And is there any hardware way to force it for being fixed?

Quote:
SanDisk's ATCFWCHG tool attempts to modify this Identify Device bit in the card's firmware. ISTM that this tool should be run in a real DOS environment


Good point! That might be "it". I will try it in the real DOS then and report the findings.

Quote:
this tool is not universal, ie it may be restricted to "Athens" flash controllers


Possible. Any idea, what controller the SanDisk Extreme PRO 32G CF card use? Or how to determine it?

And since this is firmware "thing", then the question is obvious: how to download and flash back the firmware of the card? Because once this is possible (and I believe it could be accomplished), then the firmware could be changed and that bit could get flipped to fixed this way.

Quote:
I pointed you to a URL where someone demonstrated how to create a bootable Windows XP environment on a CD card by using a Linux Grub boot loader. Did you try it?

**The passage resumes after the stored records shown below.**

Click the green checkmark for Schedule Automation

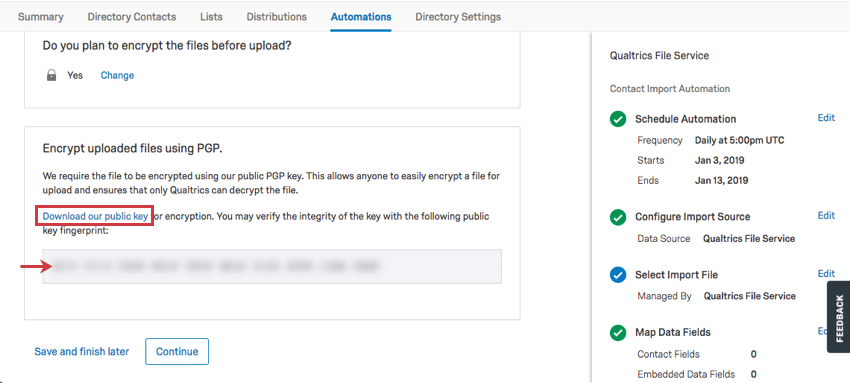(x=618, y=119)
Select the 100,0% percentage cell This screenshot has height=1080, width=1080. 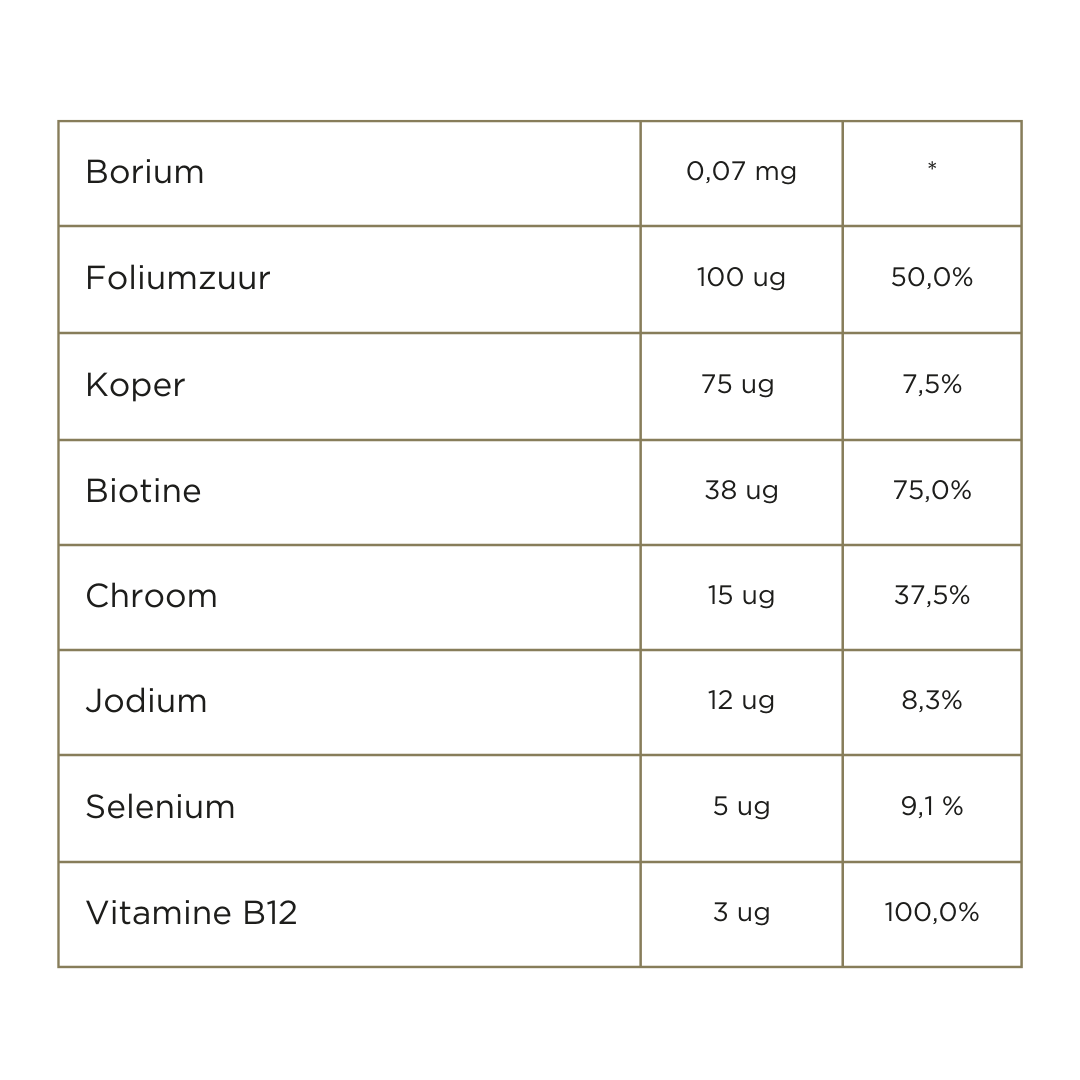(x=932, y=913)
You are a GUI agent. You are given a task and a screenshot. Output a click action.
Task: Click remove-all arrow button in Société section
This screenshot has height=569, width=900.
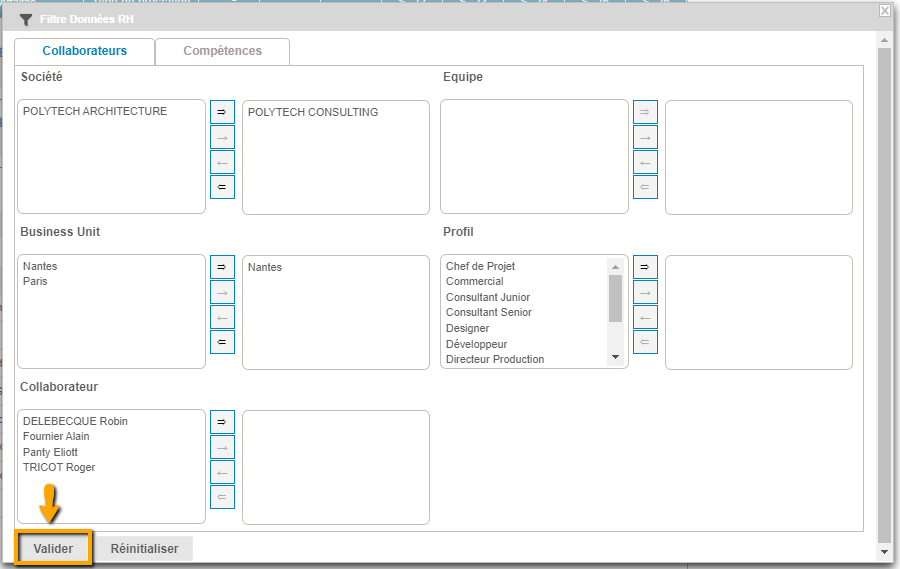pyautogui.click(x=222, y=187)
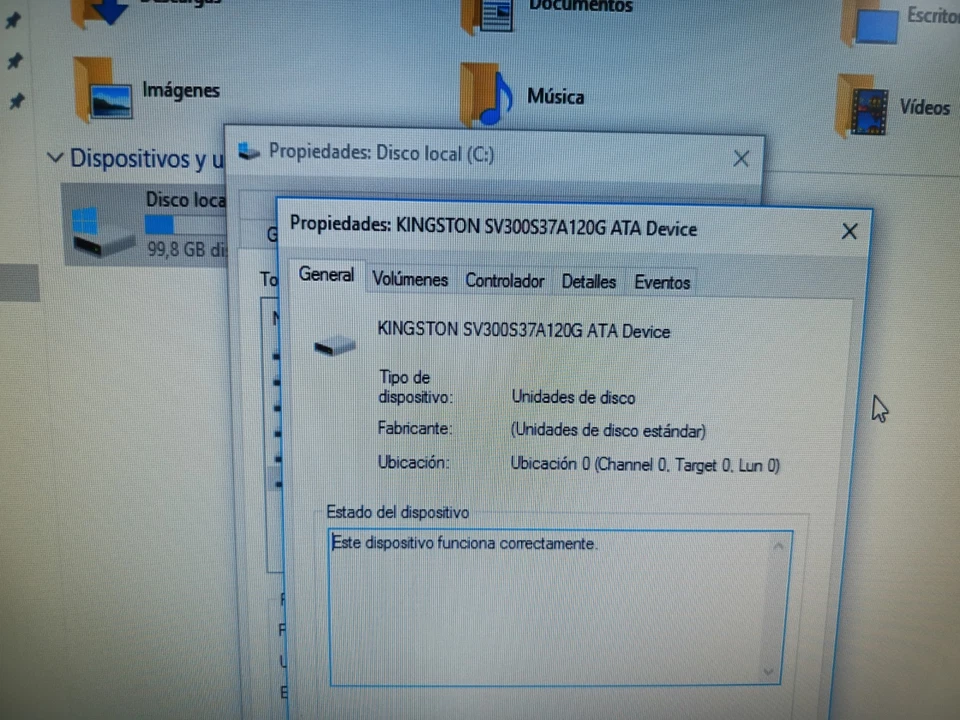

No, since that is clearly not what I asked / what could help me out. I need faster HDD for my old Socket 7 machine. As fast, as possible. It have 32G limit... and I need install various Windows on it, WinXP, WinNT and Win98se. And since Windows does not support more that one disk on removable device, then all tricks that might allow me to install WinXP on removable CF card are useless. For waza I need to have system drive as FAT32 and data partition as NTFS. No IF or BUTs, that it is.

All I need is to change the removable bit to fixed.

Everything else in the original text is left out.